Kenya / Proteste
A Nairobi il clima politico è sempre più infiammato. Opposizione e società civile continuano ad oltranza le manifestazioni in piazza per chiedere lo scioglimento della Commissione elettorale, accusata di favorire il presidente Kenyatta. La polizia risponde con la violenza e le tensioni rischiano di degenerare.

Manca più di un anno alle prossime elezioni generali in Kenya (agosto 2017), ma il clima è già infiammato di violenza. Lo si è visto lunedì 16 maggio a Nairobi, quando la polizia ha brutalmente represso una manifestazione della società civile – in gran parte legata alla coalizione d’opposizione Cord – picchiando i manifestanti con spranghe e usando gas lacrimogeni ed idranti. Le pacifiche proteste di piazza si ripetono puntualmente nella capitale ogni lunedì dall’inizio del mese e gli oppositori assicurano che, nonostante le violenze, le manifestazioni non si fermeranno.
Il Cord chiede lo scioglimento della Commissione elettorale indipendente (Independent electoral and boundaries commission – IEBC), accusata di favorire la coalizione che fa capo all’attuale presidente Uhuru Kenyatta (Jubilee) e considerata “non in grado di garantire elezioni libere, eque e trasparenti”.

Violenza insensata
Quanto accaduto il 16 maggio ha scioccato l’intero paese. Senza un motivo apparente, e proprio quando il leader del Cord, Raila Odinga, stava iniziando a parlare alla folla davanti alla sede della IEBC, la polizia anti-sommossa ha attaccato i manifestanti, incurante della presenza di fotoreporter e giornalisti. Le immagini e i filmati documentano un uso della forza immotivato ed eccessivo nei confronti di uomini e donne disarmati che tentavano di fuggire, braccati dai poliziotti. Poche ore dopo, il capo della polizia di Nairobi Paul Wanjama ha annunciato ai reporter d’aver effettuato 15 arresti, senza specificare i capi d’accusa nei loro confronti.
Intanto, i video e le foto dei pestaggi postati sui social networks scatenavano l’indignazione pubblica (#StopPoliceBrutality). Il giorno successivo il governo ha cercato di correre ai ripari: il portavoce del ministro degli Interni, Mwenda Njoka, ha annunciato l’apertura di un’inchiesta interna nei confronti di Wanjama. Il presidente dell’Autorità di supervisione indipendente di polizia, Macharia Njeru, ha invece confermato che una parte delle forze di polizia, nota per l’uso eccessivo della forza, ha agito al di fuori della legge. Una dichiarazione che suona come un’ammissione di colpevolezza da parte dello stesso organismo di controllo. Anche perché non si è trattato di un fatto occasionale legato all’iniziativa personale di Wanjama.
Pure le precedenti manifestazioni a Nairobi e in altre città del nord come Kisumu e Kisii, infatti, furono disperse con gli idranti, seppur in modo meno violento.
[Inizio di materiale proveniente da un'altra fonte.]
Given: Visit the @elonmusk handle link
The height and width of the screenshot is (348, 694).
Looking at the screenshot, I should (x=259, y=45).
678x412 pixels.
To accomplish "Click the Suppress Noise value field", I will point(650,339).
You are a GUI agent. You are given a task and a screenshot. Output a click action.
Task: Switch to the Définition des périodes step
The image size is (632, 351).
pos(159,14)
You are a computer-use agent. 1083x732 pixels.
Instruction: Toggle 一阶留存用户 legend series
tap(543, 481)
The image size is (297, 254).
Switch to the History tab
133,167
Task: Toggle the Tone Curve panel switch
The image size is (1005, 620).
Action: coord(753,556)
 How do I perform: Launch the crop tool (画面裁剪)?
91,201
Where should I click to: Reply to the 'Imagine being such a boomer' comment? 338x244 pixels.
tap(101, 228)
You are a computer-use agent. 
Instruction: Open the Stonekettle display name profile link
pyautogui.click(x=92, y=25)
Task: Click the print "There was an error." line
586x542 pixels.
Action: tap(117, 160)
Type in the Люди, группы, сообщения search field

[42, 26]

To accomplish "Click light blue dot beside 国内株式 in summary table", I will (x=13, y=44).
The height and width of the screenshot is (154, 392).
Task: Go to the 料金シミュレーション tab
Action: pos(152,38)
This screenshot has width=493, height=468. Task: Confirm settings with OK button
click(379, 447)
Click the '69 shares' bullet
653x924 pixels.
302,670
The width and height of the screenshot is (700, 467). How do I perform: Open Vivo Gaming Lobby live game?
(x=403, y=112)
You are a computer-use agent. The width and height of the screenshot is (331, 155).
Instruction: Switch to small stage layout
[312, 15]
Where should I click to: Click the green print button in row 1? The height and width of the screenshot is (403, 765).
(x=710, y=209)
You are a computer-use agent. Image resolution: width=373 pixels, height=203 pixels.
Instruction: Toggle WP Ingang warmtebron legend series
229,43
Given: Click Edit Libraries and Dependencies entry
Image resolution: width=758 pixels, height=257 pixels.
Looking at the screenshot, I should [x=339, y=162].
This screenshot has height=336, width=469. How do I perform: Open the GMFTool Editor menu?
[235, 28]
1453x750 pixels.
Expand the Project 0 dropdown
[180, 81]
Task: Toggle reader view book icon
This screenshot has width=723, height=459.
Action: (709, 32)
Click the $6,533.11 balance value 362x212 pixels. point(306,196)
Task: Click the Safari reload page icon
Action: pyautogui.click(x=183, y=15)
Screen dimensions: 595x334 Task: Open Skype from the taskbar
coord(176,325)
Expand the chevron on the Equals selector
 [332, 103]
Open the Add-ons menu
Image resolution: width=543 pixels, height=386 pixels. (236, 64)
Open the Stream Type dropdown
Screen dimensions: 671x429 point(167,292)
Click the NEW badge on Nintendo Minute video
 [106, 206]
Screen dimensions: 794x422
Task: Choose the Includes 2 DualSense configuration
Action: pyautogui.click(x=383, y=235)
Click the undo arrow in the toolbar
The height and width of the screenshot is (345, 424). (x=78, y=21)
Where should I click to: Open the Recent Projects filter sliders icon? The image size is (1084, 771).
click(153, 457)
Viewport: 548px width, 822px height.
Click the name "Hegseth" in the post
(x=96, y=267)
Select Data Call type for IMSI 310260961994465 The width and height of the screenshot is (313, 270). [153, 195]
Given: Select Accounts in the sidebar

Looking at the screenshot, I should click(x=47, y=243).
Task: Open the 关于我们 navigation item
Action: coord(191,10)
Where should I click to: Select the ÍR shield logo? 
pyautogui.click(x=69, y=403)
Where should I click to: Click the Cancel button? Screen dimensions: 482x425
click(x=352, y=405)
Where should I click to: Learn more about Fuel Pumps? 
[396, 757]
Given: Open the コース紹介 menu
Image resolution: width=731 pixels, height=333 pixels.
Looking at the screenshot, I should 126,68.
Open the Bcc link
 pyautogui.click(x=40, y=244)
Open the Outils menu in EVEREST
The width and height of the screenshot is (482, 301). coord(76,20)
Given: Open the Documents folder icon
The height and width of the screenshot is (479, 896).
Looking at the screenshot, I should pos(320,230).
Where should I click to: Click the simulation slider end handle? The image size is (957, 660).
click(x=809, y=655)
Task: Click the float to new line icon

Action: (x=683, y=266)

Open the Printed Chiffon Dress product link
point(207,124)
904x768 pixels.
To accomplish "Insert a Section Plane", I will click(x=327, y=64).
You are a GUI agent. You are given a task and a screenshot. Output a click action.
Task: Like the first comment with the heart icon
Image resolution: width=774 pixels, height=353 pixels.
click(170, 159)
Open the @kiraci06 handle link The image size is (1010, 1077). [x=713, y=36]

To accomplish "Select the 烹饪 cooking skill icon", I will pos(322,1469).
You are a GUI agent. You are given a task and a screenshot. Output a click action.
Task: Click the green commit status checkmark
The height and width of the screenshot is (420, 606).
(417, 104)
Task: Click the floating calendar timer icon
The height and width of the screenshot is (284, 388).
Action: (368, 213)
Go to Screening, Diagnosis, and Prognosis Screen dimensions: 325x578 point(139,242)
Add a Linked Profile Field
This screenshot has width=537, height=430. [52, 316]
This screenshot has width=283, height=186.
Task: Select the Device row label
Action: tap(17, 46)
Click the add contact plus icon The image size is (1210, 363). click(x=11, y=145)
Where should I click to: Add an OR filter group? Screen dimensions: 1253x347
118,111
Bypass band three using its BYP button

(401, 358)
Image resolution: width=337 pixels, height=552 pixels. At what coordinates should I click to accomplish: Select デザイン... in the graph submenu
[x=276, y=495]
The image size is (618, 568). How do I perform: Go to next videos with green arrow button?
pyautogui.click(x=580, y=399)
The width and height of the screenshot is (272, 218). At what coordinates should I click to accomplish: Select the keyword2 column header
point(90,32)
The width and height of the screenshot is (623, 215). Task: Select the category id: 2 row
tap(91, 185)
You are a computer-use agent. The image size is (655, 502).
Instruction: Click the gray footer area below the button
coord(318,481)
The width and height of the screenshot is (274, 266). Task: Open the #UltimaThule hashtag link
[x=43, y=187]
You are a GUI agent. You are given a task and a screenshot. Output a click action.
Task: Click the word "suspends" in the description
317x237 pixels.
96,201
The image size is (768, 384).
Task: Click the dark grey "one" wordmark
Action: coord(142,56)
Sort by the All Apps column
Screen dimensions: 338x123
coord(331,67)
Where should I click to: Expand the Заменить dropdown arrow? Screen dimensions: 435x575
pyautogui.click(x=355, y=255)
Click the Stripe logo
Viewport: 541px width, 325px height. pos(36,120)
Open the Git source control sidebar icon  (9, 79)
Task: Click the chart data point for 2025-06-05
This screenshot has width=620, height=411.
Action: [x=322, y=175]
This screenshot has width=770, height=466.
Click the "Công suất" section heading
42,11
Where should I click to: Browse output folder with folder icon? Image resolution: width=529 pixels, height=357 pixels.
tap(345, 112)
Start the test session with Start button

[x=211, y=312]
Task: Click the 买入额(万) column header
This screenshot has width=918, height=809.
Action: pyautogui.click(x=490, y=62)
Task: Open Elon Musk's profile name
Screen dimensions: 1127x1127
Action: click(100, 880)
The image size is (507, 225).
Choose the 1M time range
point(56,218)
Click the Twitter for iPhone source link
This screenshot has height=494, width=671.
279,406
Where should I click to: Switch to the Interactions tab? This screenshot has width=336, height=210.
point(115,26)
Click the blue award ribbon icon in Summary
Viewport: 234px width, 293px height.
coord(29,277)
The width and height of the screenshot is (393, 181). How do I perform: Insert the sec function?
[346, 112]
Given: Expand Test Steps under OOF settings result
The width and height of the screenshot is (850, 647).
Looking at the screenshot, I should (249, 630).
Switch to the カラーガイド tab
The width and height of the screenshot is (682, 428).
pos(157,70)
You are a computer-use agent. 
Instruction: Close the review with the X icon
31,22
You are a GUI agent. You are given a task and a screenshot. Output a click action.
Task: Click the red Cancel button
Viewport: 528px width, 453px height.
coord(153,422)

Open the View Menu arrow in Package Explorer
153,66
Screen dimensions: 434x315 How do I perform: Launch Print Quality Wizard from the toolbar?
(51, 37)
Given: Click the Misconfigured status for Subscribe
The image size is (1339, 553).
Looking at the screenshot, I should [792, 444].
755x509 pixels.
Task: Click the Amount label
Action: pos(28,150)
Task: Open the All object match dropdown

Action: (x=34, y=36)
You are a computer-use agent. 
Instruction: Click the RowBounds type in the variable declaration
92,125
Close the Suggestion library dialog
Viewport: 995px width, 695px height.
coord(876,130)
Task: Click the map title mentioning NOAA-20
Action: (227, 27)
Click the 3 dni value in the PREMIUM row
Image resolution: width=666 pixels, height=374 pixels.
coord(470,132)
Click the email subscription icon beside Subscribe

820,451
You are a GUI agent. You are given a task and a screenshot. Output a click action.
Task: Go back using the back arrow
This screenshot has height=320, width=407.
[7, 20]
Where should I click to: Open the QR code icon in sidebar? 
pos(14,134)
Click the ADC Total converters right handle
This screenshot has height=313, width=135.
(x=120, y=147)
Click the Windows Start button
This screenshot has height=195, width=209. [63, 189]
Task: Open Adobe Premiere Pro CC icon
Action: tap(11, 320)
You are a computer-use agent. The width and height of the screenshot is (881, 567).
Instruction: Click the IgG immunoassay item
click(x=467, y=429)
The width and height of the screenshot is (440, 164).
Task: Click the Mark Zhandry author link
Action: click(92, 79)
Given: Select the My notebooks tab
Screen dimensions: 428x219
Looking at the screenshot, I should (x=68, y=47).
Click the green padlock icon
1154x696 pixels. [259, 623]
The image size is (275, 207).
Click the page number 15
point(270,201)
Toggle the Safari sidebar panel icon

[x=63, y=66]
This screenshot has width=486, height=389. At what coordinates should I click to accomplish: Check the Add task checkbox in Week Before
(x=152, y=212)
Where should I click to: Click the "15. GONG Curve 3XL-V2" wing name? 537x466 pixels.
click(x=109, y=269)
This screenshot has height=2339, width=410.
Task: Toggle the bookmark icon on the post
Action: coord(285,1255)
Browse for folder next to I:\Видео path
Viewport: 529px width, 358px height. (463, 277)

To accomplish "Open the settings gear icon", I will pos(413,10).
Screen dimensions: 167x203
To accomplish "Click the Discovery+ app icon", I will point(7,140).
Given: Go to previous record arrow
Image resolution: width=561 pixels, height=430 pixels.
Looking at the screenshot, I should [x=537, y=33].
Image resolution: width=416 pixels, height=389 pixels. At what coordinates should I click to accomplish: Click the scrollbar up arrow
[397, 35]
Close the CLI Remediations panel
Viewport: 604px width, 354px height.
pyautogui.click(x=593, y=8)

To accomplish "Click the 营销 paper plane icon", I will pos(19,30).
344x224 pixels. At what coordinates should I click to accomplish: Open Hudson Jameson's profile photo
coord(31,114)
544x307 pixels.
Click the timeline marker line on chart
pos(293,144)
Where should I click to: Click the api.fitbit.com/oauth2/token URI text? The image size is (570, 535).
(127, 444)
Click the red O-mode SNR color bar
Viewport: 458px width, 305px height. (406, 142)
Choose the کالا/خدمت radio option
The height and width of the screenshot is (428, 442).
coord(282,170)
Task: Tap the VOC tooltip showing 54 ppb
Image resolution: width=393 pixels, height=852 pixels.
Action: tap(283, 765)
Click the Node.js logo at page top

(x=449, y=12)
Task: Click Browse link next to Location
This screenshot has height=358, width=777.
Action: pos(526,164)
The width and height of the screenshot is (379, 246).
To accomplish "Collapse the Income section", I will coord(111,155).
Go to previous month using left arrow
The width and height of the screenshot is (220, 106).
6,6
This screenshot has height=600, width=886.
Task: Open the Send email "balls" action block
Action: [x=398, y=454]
Assassinio a sangue freddo
Ci sono anche altri fatti che inquietano, in vista delle nuove elezioni. Uno di questi è l’assassinio a sangue freddo, avvenuto nella capitale il 5 maggio in perfetto stile mafioso, di Jacob Juma, imprenditore simpatizzante del Cord e apertamente critico nei confronti del Jubilee. Juma era a conoscenza di movimenti di denaro sporchi (aveva accusato il partito di governo d’aver utilizzato illegalmente parte del denaro degli Eurobond per coprire le spese della campagna elettorale del 2013), e lo scorso gennaio in un post su Facebook affermava d’essere stato allertato dall’intelligence in merito ad un complotto ordito dai leader del Jubilee per ucciderlo. Proprio gli stessi politici che aveva denunciato pubblicamente – e in modo circostanziato – di corruzione.

Questa palpabile tensione politica fa temere il riaccendersi delle violenze inter-etniche e rinvigorisce il ricordo dei massacri seguiti alle contestate elezioni del dicembre 2007, che causarono 1200 morti e oltre 600,000 sfollati. Il “rais” Kenyatta è fermamente deciso a vedersi riconfermato il mandato presidenziale e l’ex primo ministro Odinga, già sconfitto alle precedenti elezioni nel 2013, vuole la rivincita. Almeno per il momento, sembra essere caduto nel vuoto l’appello al dialogo lanciato, all’inizio del mese, dall’ambasciatore statunitense Robert Godec.